Bu tür eylemlerin uluslararası insan hakları hukuku açısından “zalimane, insanlık dışı veya aşağılayıcı muamele” olarak değerlendirilebileceği belirtilirken, CECOT'taki durumların çoğunun “işkence” olarak tanımlanabileceği ifade edilmektedir.
EN AĞIR İŞKENCELER DİSİPLİN HÜCRELERİNDE YAŞANIYOR
Darp ve diğer kötü muamelelerin, mahkumlara fiziksel ve psikolojik acı ile boyun eğdirmek amacıyla uygulandığı belirtilmekte, “Şiddetin hem yoğunluğu hem de devamlılığı, gardiyanların ve çevik kuvvet polislerinin bu eylemleri ya desteklediğini ya da göz ardı ettiğini düşündürmektedir.” yorumunda bulunulmaktadır.
En ağır işkencelerin mahkumların çeşitli bahanelerle disiplin hücrelerine götürüldüklerinde yaşandığına vurgu yapılmakta; “Mahkumlar dövüldükten sonra, gardiyanlar onları bu hücrelerde kilitli tutmaktaydı. Bu süre dört saatten üç güne kadar değişmekte ve bu süre zarfında pek çok kez saldırıya uğramaktadırlar. Birçok tutuklu, bu dönemde yiyecek, su ve ilaç erişimlerinin kısıtlandığını bildirmiştir.” ifadelerine yer verilmektedir.

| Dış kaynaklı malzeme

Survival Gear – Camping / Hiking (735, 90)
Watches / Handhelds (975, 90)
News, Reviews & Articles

CİNSEL ŞİDDET YAYGINLIK GÖSTERİYOR
Raporda, üç eski tutuklunun CECOT'taki süreçlerinde cinsel şiddete maruz kaldıkları ifade edilirken, birinin, cinsel şiddetin bildirildiğinden daha yaygın olduğunu belirttiği aktarılmakta; bu durumun diğer tutukluların damgalanma korkusu nedeniyle yaşadıklarını aktarmalarının zor olduğunu dile getirmektedir.
Venezuelalı mahkumların CECOT'ta maruz kaldığı psikolojik şiddetin detaylarına da raporda yer verilmekte. Gardiyanların mahkumlara sürekli “buradan canlı çıkamayacaklarını”, “orada olduklarını kimsenin bilmediğini” ve “ailelerinin onları terk ettiğini” söylediği ifade edilmekte; “Mahkumların dörtte biri, intihar etmeyi düşündüklerini belirtmekte, en az bir tutuklu intihar girişiminde bulunmuştur.” şeklinde bilgiler yer almaktadır.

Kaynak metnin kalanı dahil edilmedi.